:: Ação necessária A ::
Atualize a parte do texto sobre o tratado da OMS que começa nas palavras "Na internet, usuários" e vai até "Universitário São Camilo.", substituindo "usuários" por "internautas".
:: Ação necessária B ::
Responda às perguntas abaixo com base no texto sobre o tratado da OMS.
(i) Segundo Sérgio Zanetta, o código sanitário internacional da OMS possibilitou o controle de qual doença e em que região?
(ii) Qual artigo do tratado cita a necessidade de auxílio a países com menos recursos?
(iii) A que porcentagem dos produtos relacionados a uma pandemia o termo criticado pela The Lancet daria acesso à OMS?

:: Trecho ::

Na internet, usuários vêm atacando a Organização Mundial da Saúde alegando um suposto poder que o tratado colocaria acima das liberdades dos cidadãos, como mostrou checagem da AFP. “Usa-se o pretexto de falar de liberdades individuais de modo truncado para tratar de uma questão que é liberdade para se ter saúde, a integridade mantida”, disse ao Comprova Sérgio Zanetta, médico sanitarista e professor de Saúde Pública e Epidemiologia do Centro Universitário São Camilo.
O especialista acrescenta que a OMS já dispõe de um código sanitário internacional que possibilitou, por exemplo, o controle do ebola na África subsaariana. “É uma doença hemorrágica febril muito grave, com alta letalidade, e que se transmite muito rapidamente. Em uma situação como essa, a OMS coopera com o país local para que esse país possa conter a transmissão no seu território, ajudando a impedir que a doença se espalhe”, explica o professor.
“Pelo que pude analisar do teor do tratado, ainda é um documento fraco no que diz respeito a exigir a cooperação entre os Estados para a distribuição das vacinas, por exemplo. O acordo busca alternativas, mas não é tão claro. Além disso, coloca a Organização Mundial da Saúde no papel dela, de orientar condutas para garantir a segurança das pessoas”, avaliou Mahlke.
O artigo 12 cita de maneira breve a necessidade de auxílio a países com menos recursos. “Durante uma pandemia, cada país, em condições de fazê-lo, deverá, dentro dos recursos disponíveis e sujeito de acordo com as leis aplicáveis e em conformidade com o Artigo 13, reservar uma parte de sua aquisição total de produtos relevantes diagnósticos, terapêuticas ou vacinas em tempo hábil para uso em países que enfrentam desafios no cumprimento necessidades de saúde pública e procura de diagnósticos, terapêuticas ou vacinas relevantes.”
No início deste mês, a conceituada revista científica The Lancet publicou um editorial com duras críticas ao termo que concede à Organização Mundial da Saúde acesso a apenas 20% de produtos relacionados a uma pandemia para distribuir globalmente. A outra parcela, de 80%, ficaria a cargo da comunidade internacional, incluindo remédios e vacinas. “Isto não é apenas vergonhoso, injusto e desigual, é também ignorante. Criar e aderir a um conjunto de termos fortes e verdadeiramente equitativos sobre acesso e partilha de benefícios não é um ato de bondade ou caridade. É um ato de ciência, um ato de segurança e um ato de interesse próprio. Ainda há tempo para corrigir esse erro de julgamento”, diz o artigo.

:: Dados disponíveis ::

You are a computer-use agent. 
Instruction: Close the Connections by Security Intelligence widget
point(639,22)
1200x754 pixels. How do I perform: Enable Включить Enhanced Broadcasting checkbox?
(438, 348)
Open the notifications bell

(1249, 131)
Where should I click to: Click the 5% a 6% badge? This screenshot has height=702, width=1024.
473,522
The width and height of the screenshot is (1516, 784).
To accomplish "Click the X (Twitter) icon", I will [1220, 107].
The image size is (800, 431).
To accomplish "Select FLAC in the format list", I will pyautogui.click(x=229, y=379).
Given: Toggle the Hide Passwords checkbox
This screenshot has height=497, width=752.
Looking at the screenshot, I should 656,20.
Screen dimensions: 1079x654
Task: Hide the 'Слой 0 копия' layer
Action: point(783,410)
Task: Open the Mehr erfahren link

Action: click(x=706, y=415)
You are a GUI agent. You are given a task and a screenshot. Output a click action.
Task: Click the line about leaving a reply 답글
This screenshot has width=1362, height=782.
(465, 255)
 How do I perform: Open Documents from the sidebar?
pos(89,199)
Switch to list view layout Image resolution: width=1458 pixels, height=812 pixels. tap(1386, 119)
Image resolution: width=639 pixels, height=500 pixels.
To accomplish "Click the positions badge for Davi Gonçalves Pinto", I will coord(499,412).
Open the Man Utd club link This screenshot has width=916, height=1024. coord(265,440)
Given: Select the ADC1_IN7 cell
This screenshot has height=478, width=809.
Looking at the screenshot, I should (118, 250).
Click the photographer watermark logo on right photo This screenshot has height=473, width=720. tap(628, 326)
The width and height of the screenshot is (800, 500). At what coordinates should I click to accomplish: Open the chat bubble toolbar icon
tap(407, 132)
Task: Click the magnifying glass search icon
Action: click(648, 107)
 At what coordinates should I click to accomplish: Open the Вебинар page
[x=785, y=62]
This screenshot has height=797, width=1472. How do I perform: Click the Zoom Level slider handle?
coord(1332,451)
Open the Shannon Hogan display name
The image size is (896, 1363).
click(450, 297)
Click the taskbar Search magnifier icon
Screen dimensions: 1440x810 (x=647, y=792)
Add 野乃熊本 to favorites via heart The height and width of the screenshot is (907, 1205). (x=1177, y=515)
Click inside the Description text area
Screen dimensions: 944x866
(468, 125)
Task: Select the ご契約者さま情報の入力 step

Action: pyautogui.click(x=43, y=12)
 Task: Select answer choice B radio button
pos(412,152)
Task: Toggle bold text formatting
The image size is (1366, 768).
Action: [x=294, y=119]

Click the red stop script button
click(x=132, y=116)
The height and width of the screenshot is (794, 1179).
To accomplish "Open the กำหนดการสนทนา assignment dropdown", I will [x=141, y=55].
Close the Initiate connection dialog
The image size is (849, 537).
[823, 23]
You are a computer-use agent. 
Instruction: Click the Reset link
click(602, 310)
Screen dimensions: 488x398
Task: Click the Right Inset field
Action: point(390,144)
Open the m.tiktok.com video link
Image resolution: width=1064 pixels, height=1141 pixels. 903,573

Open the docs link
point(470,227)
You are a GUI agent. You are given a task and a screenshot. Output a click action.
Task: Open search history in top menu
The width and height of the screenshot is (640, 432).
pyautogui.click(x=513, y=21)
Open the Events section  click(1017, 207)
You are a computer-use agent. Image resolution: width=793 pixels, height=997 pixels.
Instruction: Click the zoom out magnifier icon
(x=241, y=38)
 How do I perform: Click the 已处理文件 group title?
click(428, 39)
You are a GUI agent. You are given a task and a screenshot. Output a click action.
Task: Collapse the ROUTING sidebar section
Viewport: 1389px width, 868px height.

:: Resultado da tarefa A ::
Na internet, internautas vêm atacando a Organização Mundial da Saúde alegando um suposto poder que o tratado colocaria acima das liberdades dos cidadãos, como mostrou checagem da AFP. “Usa-se o pretexto de falar de liberdades individuais de modo truncado para tratar de uma questão que é liberdade para se ter saúde, a integridade mantida”, disse ao Comprova Sérgio Zanetta, médico sanitarista e professor de Saúde Pública e Epidemiologia do Centro Universitário São Camilo.

:: Resultado da tarefa B ::
(i) Do ebola, na África subsaariana.
(ii) O artigo 12.
(iii) 20%.